When we look at education from a historical perspective we can begin to understand the historical trajectories that have led to the practices that we see around us. It can help us understand how the seemingly ingrained practices became so. Looking at education from such a perspective helps in knowing that the systems that we often take for granted, can be looked at from a perspective where they do not seem perpetual anymore, and thus open for change. Additionally, it can help inspect the practices and traditions as well as study their context. Thus, it can inform us if any of those practices need to change depending on the needs of contemporary reality.
The second lens that we can look at education from is that of politics. Here, we look at the larger political ecosystem under which various policies related to education get formed. It helps understand the influence of political will on the issues of education and helps us understand that the policy decisions are as much dependent on their ability to help retain power, as they are on their merit and potential for long term public good. It can help understand that policy decisions are rooted in the wills of different sections of society; and demystify the seemingly arbitrary and at times, contradictory in principle, decisions that one might find surrounded by.
Such an understanding of the sector can also uncover unrelated factors which affect the way the education sector is shaping up in the country.

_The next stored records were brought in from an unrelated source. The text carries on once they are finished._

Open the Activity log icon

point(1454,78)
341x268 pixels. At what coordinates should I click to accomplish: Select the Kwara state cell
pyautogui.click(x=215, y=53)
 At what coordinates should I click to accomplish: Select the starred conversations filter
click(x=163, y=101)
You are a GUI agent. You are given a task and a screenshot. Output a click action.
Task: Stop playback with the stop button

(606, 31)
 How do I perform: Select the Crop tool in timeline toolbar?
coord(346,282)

The third lens that one might look at education from is the philosophical lens. Under this lens one looks at the ideas themselves, that are being advocated or challenged. "Should students be taught empathy?" or "Is it okay to talk about religion in school?", or "How can one know what is the real knowledge that one is imparting?" are some of the questions that one might ask under this enquiry. It is a meta-analysis, and it questions the goals, meanings and forms of education itself. Instead of talking about why a certain reform or policy was or was not implemented, it puts the underlying values of the reform under the microscope. Such an enquiry is useful as it helps validate or change the goals that we are all pouring finite resources in to achieve. Other questions that might be addressed under such a discourse would be, “What is worth teaching children?”, “Who should be the one imparting knowledge to students” and perhaps “What is the purpose of education in a society?”.
The fourth lens that one might look at education from is Economics. Under this, one would look at the various economic trends and ideas that affect education or conversely, how various changes, decisions and ideas have been influenced by economics at the local, national and global scale. It would take a look at the budget allocations and help understand the reasons for low and high financing of education from the lens of a country’s and the world’s, macro and microeconomics trends. Such an enquiry also helps question the validity of various approaches which have been hailed successful for an economy but fail to uplift the education system to serve its intended purpose.

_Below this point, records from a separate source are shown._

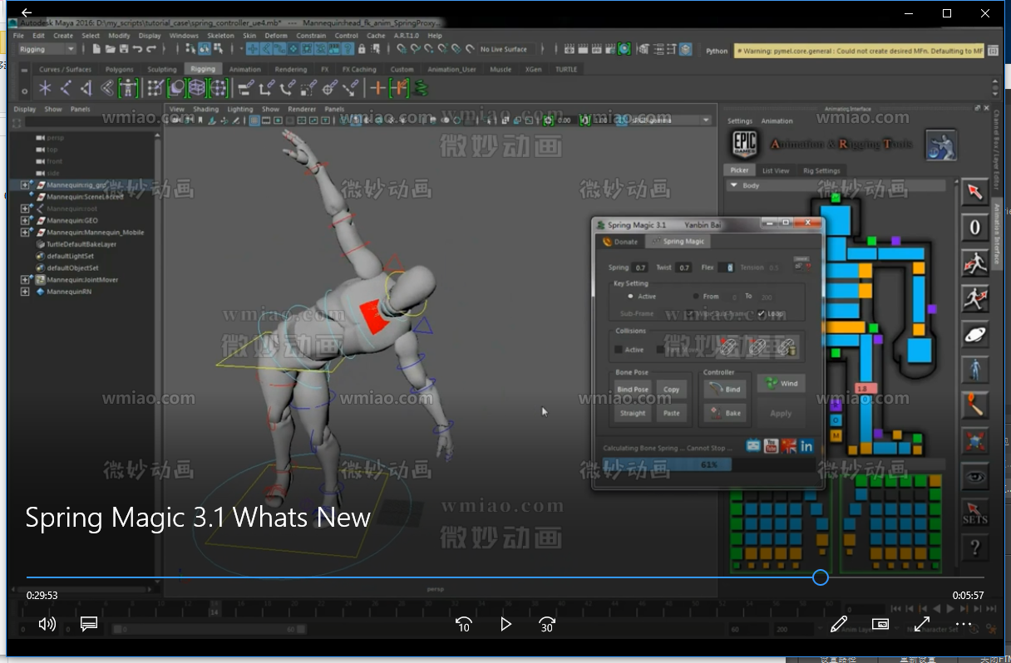Open the three-dots more options menu
Image resolution: width=1011 pixels, height=663 pixels.
(x=964, y=624)
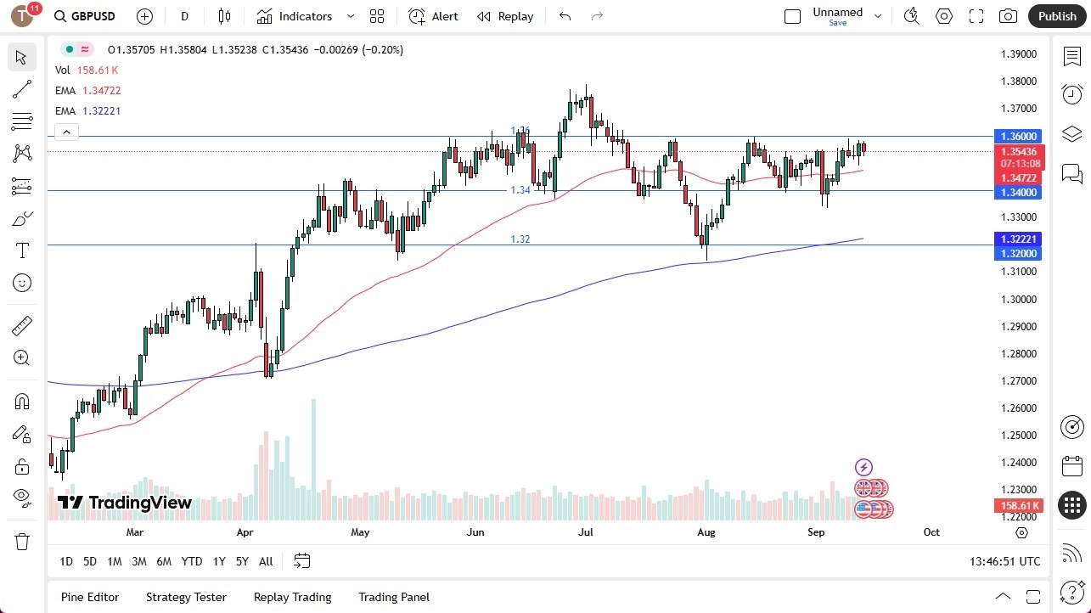Expand the Unnamed layout dropdown

click(x=878, y=14)
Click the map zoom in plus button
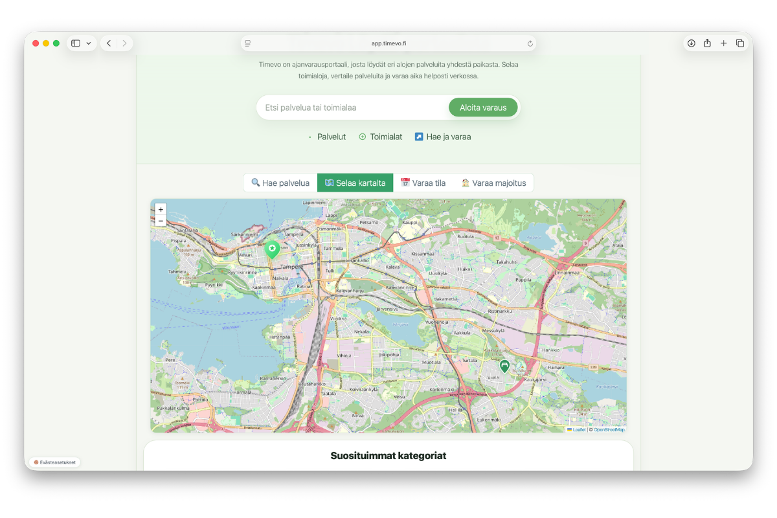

The last lens that one must look at, and perhaps one of the more important one is the sociological lens. The sociological lens allows one to understand the effects of education practices, and origins of those practices, in society. For instance, a question such as “Why are literacy levels among females lower than males?” would be looked from a social lens rather than as just a problem of infrastructure in schools. Such an examination helps understand how education trends affect different strata of society and it helps debate the concepts of education, such as “What is worth teaching?”, from the perspective of different groups in the society. It talks about the inequalities present in the system, the role of education in abolishing those inequalities and the social evils that the education system itself might be fostering. It investigates the role of education in upholding societal values such as peace, liberty or justice. Questions that one might answer while looking through this lens are "How the mid-day meal policy affects the lower economic class?", or "How does the curriculum and classroom practices affect different caste categories?", or perhaps "How inclusive are the classroom practices for girl students?"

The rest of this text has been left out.